**Set exercise:**
Please rescale the part that opens with the line containing "This screenshot has" and closes with the line containing "click(179, 684)". Write those lines out again with the requests included, multiplying every coordinate in the answers by 0.45 and rounding to whole numbers (halves round up), and give only those lines with the pictures left out.

**Dataset records:**
═══
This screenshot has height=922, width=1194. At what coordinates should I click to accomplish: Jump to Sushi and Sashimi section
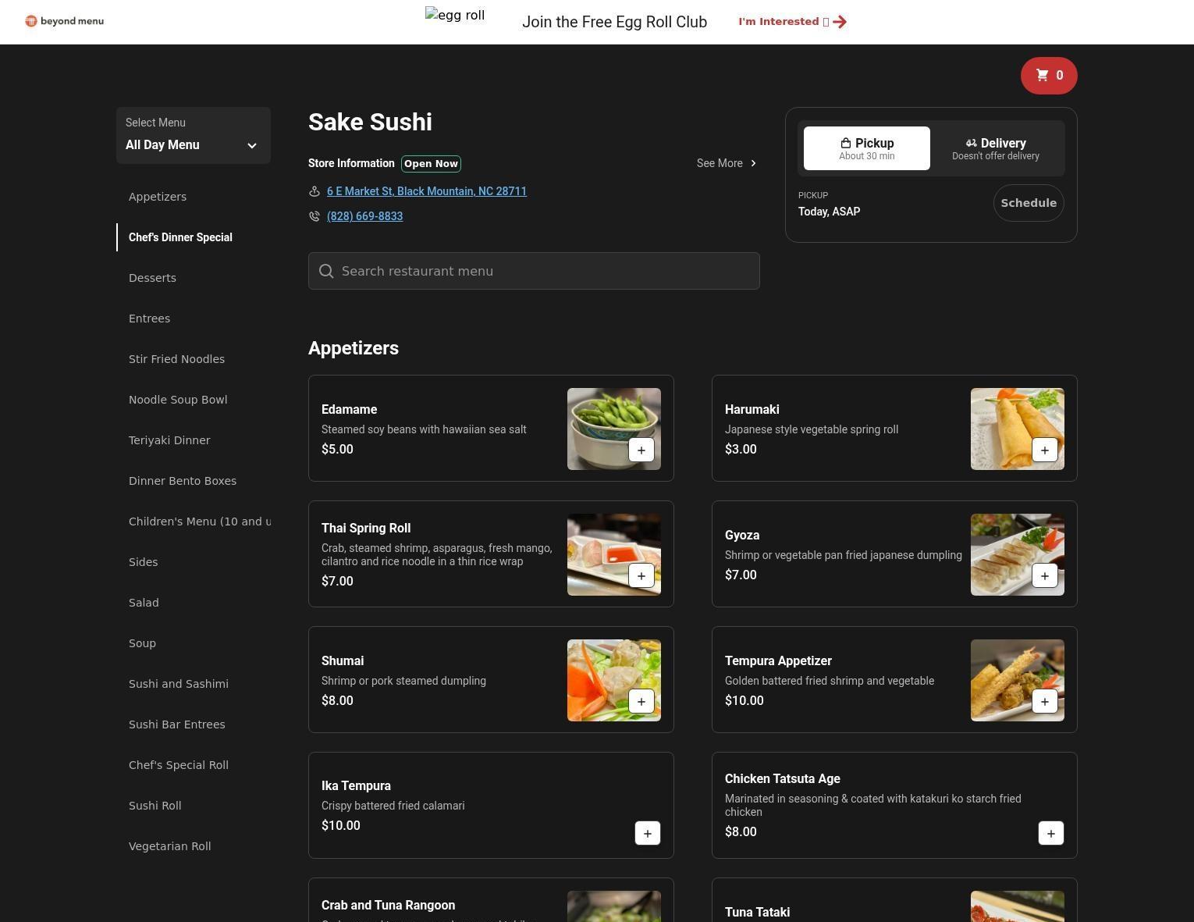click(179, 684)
═══
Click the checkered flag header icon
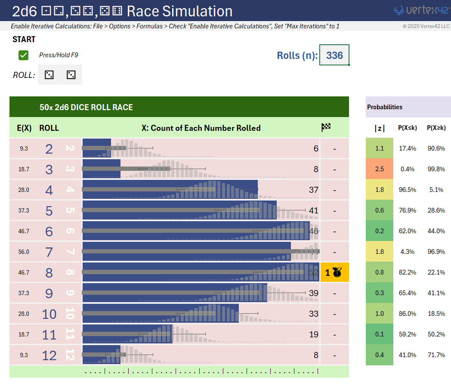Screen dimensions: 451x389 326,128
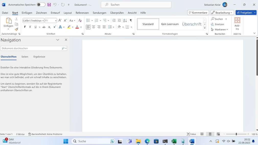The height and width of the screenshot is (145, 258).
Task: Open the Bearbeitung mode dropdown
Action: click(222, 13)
═══
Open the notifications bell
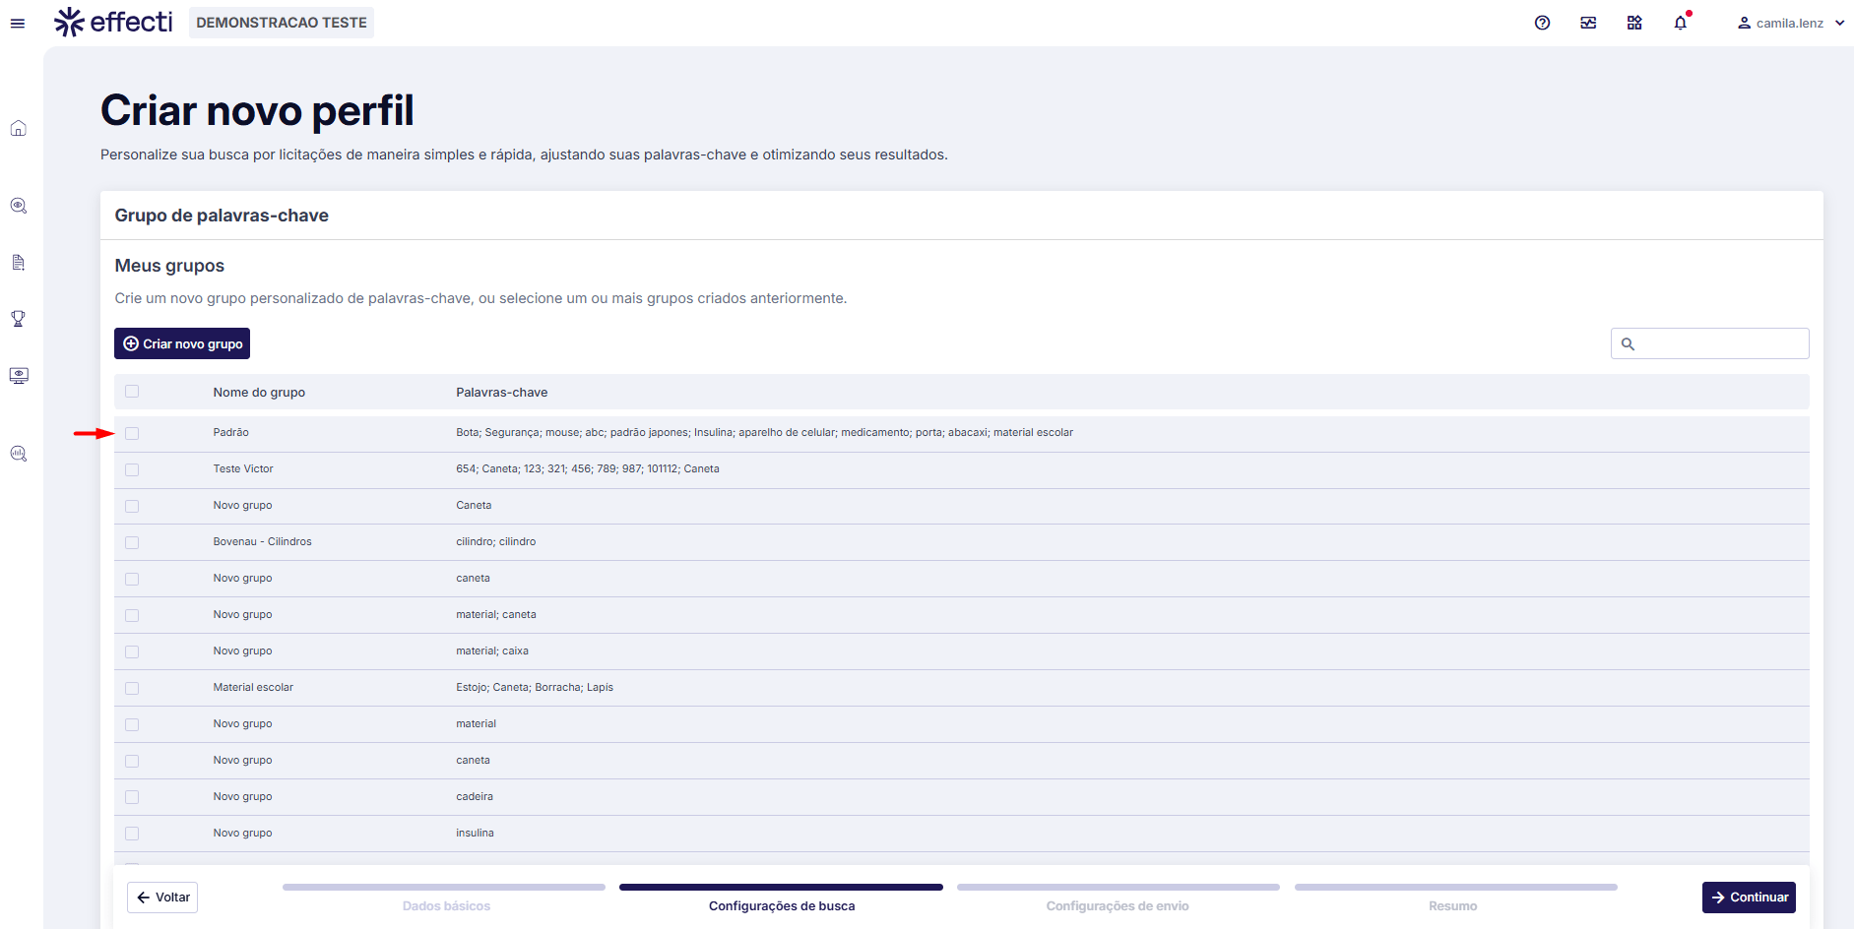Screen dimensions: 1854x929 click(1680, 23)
═══
**Right answer:**
This screenshot has height=922, width=1194. At what coordinates should I click to accomplish: Jump to Sushi and Sashimi section
click(81, 308)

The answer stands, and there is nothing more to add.